[DATA RECORDS]
━━━━━━━━━━
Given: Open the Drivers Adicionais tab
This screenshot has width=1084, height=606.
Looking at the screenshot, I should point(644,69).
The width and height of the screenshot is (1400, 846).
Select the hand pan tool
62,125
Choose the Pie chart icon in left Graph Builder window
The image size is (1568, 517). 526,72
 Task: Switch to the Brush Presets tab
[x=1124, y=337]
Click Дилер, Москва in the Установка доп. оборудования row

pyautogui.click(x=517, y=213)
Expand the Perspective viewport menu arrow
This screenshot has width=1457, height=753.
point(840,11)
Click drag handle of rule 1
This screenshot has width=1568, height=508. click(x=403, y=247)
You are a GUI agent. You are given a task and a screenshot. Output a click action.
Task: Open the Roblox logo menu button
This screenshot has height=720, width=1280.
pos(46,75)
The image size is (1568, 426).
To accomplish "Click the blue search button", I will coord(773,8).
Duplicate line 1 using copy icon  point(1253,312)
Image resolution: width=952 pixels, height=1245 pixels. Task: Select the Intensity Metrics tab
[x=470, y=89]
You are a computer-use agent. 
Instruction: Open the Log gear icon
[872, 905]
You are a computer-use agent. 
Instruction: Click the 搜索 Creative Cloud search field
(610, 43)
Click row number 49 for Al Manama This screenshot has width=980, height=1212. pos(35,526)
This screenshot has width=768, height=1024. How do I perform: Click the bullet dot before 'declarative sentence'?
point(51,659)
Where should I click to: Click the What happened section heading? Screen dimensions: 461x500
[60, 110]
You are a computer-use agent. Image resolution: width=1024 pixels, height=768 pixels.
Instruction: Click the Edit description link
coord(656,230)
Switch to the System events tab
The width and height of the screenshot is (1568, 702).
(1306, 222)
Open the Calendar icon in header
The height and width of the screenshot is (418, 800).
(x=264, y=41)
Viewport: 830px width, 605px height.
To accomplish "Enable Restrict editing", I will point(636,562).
━━━━━━━━━━
[GIVEN INSTRUCTION]
Copy out the rows above, from the start through the line containing "pyautogui.click(x=517, y=213)", inclusive, reproducing each line without any change.

[EXERCISE ANSWER]
Given: Open the Drivers Adicionais tab
This screenshot has width=1084, height=606.
Looking at the screenshot, I should point(644,69).
The width and height of the screenshot is (1400, 846).
Select the hand pan tool
62,125
Choose the Pie chart icon in left Graph Builder window
The image size is (1568, 517). 526,72
 Task: Switch to the Brush Presets tab
[x=1124, y=337]
Click Дилер, Москва in the Установка доп. оборудования row

pyautogui.click(x=517, y=213)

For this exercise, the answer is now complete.